The membrane‐bound carotenogenic reaction sequence in daffodil chromoplasts can be subdivided in vitro into three reaction segments by varying the incubation parameters O 2 and light. In the first segment, 15‐ cis ‐phytoene is desaturated to 15‐ cis ‐ζ‐carotene ( trans elimination of hydrogen) in the dark and in the presence of O 2 as an essential cofactor. A photoisomerization of the 15‐ cis double bond of the accumulated ζ‐carotene to trans is the prerequisite for the function of the second segment, the desaturation to 7,9,9′,7′‐tetra‐ cis ‐lycopene (prolycopene, cis elimination of hydrogen).

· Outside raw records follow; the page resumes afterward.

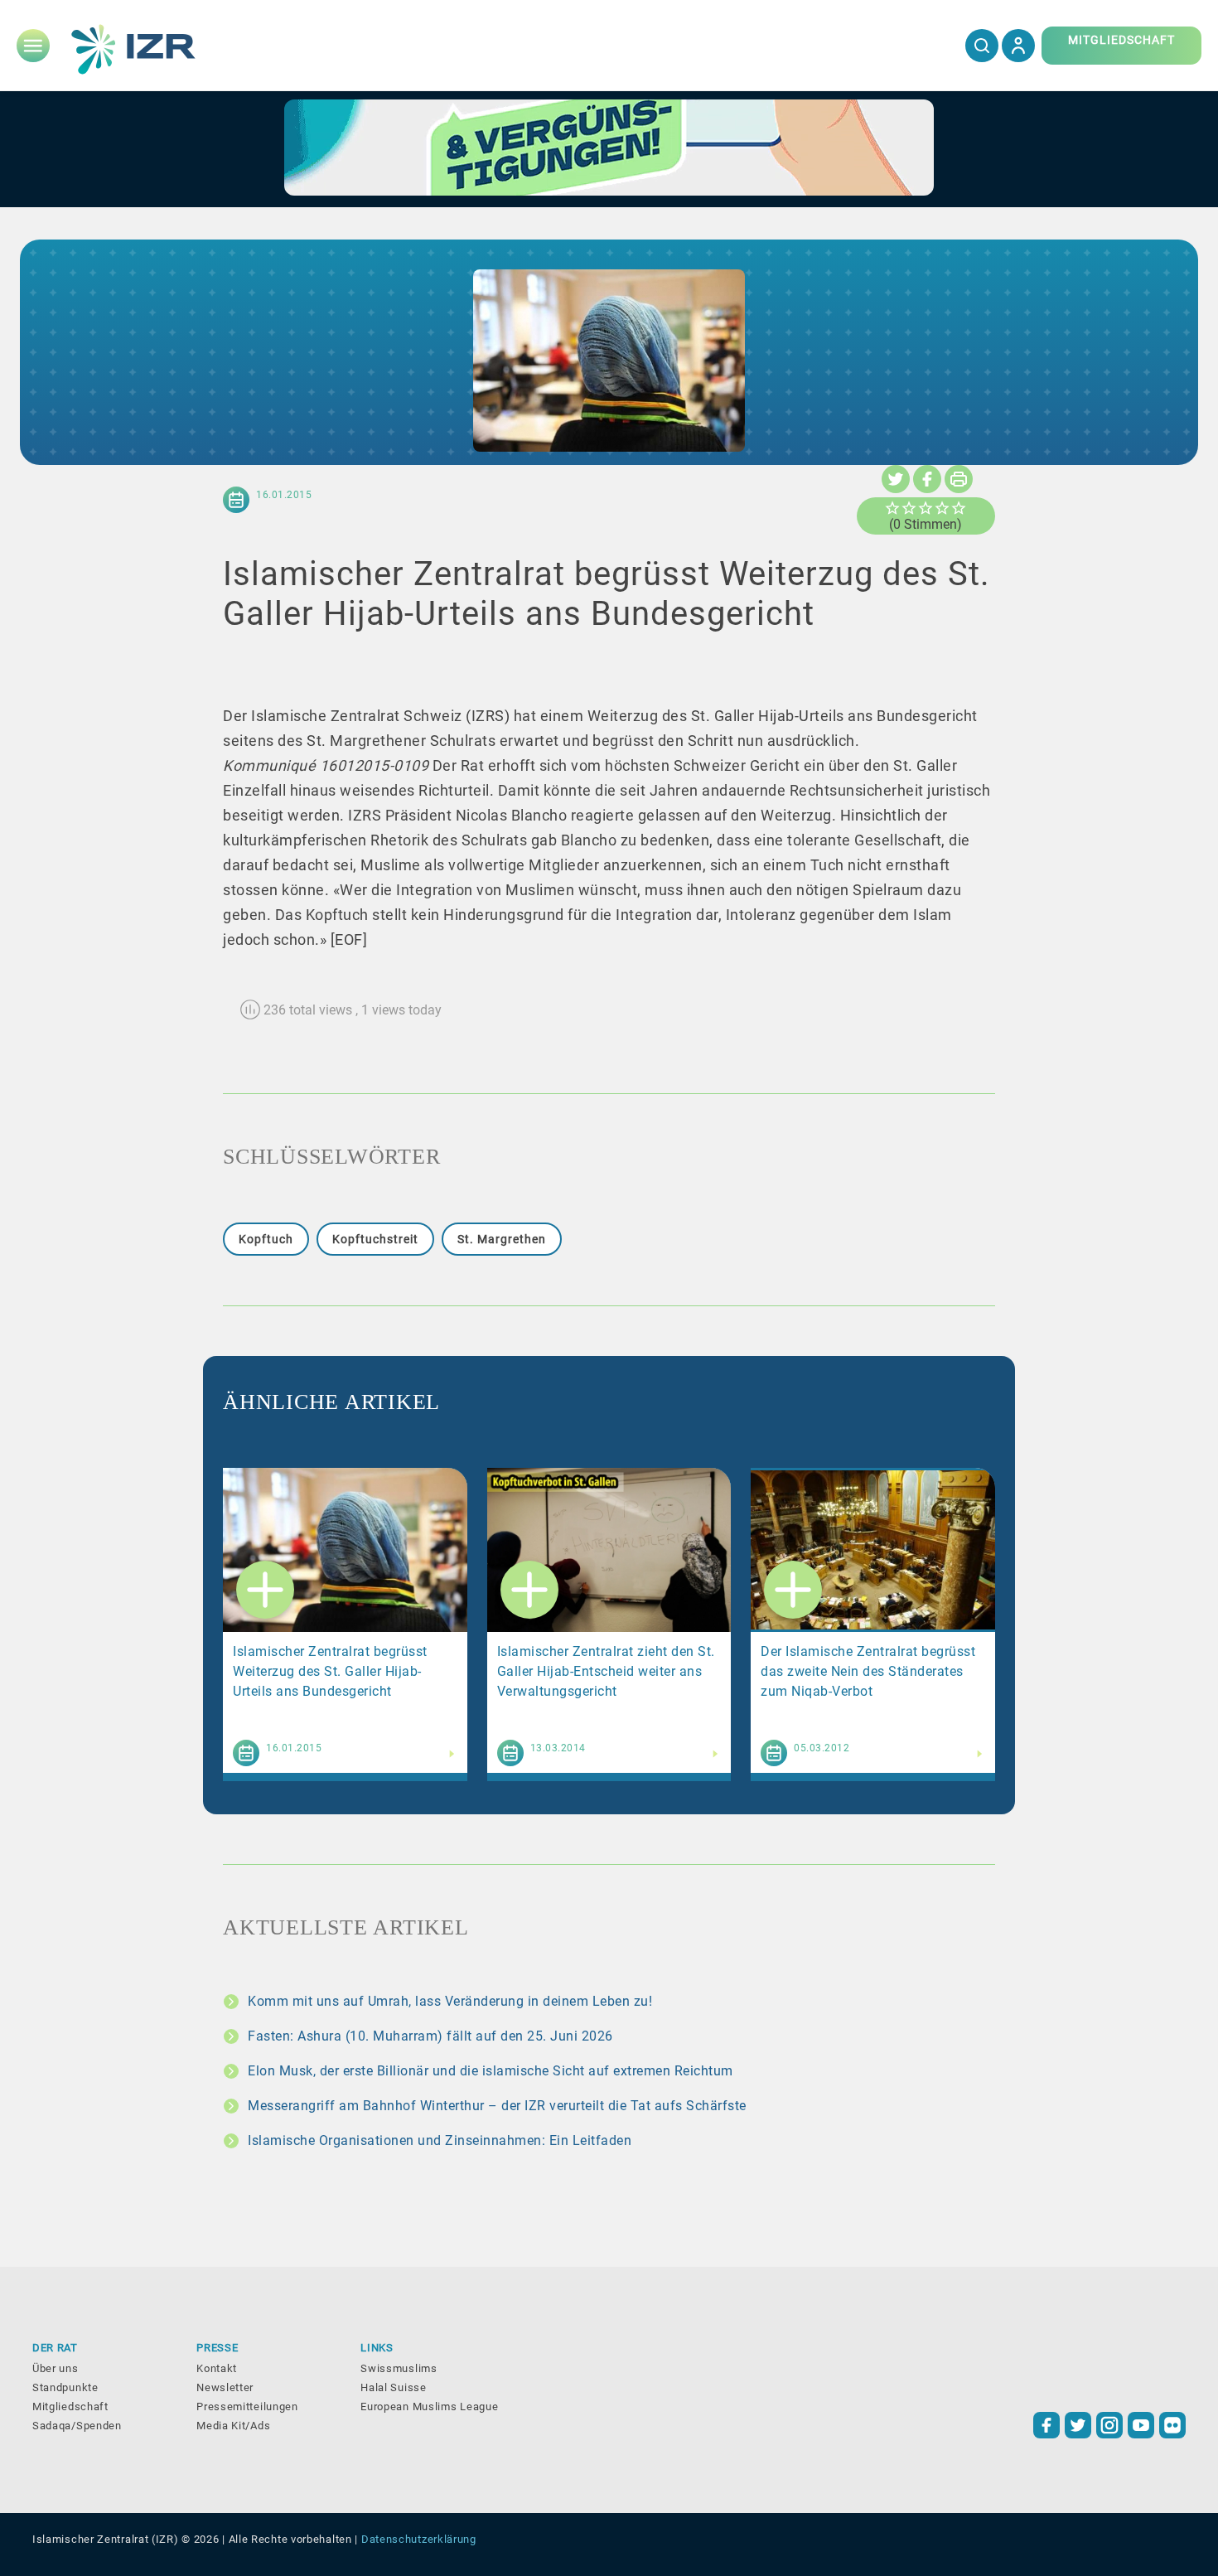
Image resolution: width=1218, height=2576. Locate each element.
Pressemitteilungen (247, 2406)
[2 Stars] (909, 508)
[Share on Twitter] (896, 479)
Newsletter (225, 2387)
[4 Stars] (942, 508)
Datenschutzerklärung (418, 2539)
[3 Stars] (925, 508)
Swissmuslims (398, 2368)
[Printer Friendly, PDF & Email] (958, 479)
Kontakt (216, 2368)
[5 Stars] (958, 508)
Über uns (55, 2368)
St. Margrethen (501, 1239)
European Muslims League (429, 2406)
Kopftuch (266, 1239)
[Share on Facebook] (927, 479)
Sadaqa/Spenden (77, 2425)
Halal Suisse (393, 2387)
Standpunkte (65, 2387)
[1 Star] (892, 508)
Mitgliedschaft (70, 2406)
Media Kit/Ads (233, 2425)
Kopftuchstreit (375, 1239)
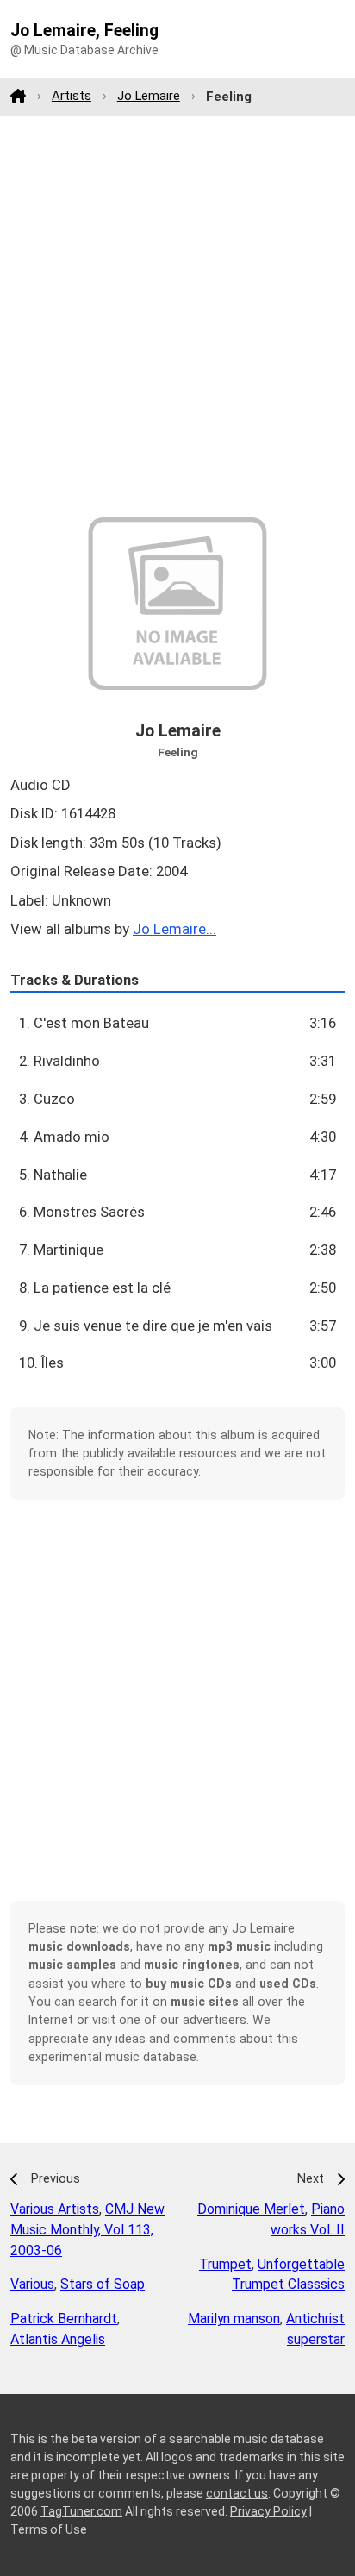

The role of O 2 as an electron acceptor is discussed and evidence for an oxidoreductase acting as a redox mediator between the desaturase (forming the polyene chromophore) and O 2 is presented. A certain analogy to the desaturation of stearoyl‐carrier protein, which also occurs in plastids, is proposed. The third segment, the cyclization of prolycopene, is active only in the absence of O 2 and involves additional cis‐trans isomerization reactions.